Valedictorian Gavin Hoellrich put those struggles in perspective during his speech Friday.
“In 2019 our roller coaster was at full speed, because we were officially high schoolers,” Hoellrich said. “As freshmen we enjoyed Friday night football, homecoming festivities and, of course, sneaking off campus with older siblings and friends at lunch. But just as we were headed into those first set of loops, our ride came to a sudden stop, leaving us strapped in, hanging upside down. During Covid, we were left hanging there for a year, waiting for our ride to be repaired.
“We all found our own ways to cope, but we did have some commonalities. The boys all experimented with longer hairstyles and their ability to grow facial fuzz, while the girls seemed to work on their fashion sense, and perfected the pajama-pant look. When our roller coaster finally got moving again, and we returned to school again in our junior year, we all looked like overgrown Chia pets walking around in fl annel pants wearing masks.”
In concluding his speech, Hoellrich added: “Sitting here today symbolizes the end of our wild ride here in Pleasant Hill.
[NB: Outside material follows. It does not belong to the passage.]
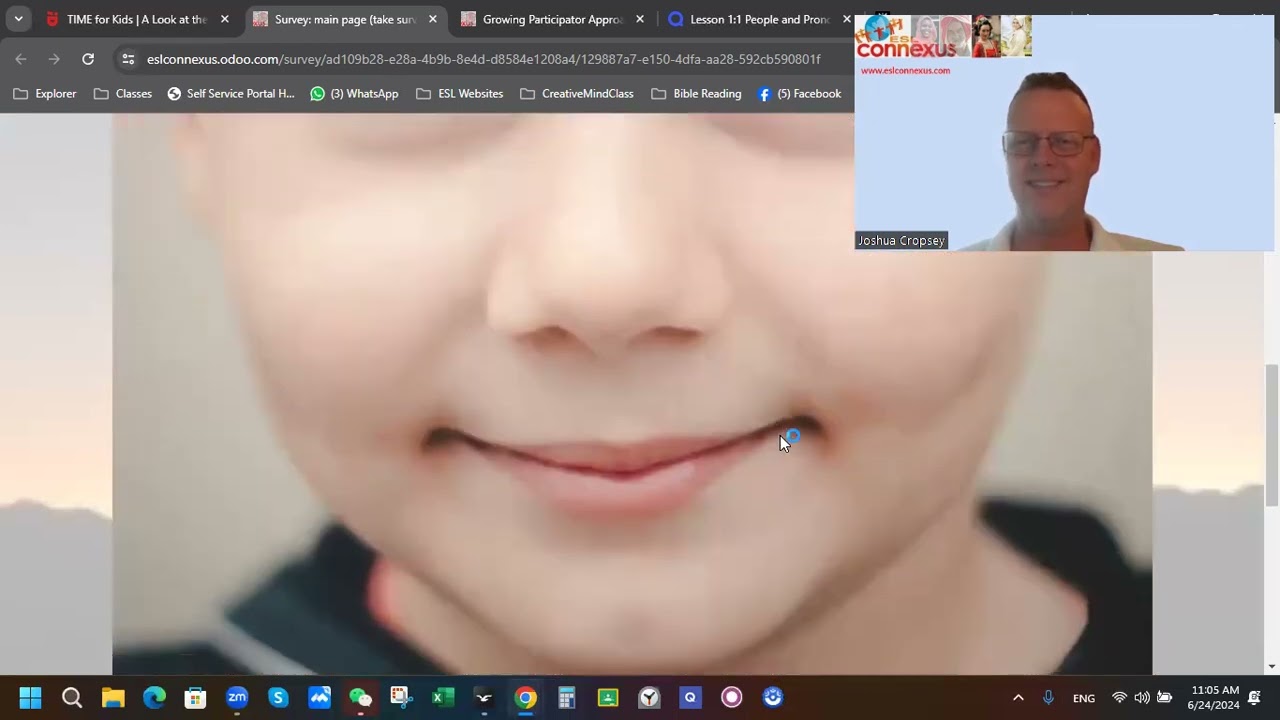Expand the ESL Websites bookmark folder
The image size is (1280, 720).
(459, 94)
Some of us are thrilled and are already looking forward to their next adventure. Some of us probably have that nauseous feeling that can hit after a bumpy ride.
”One thing is for sure, we’re all stronger and we’re more prepared to face all the ups and downs and the twists and turns that our futures must certainly hold.”
Hoellrich received a handful of various scholarships, and will be attending Oregon State University in the fall.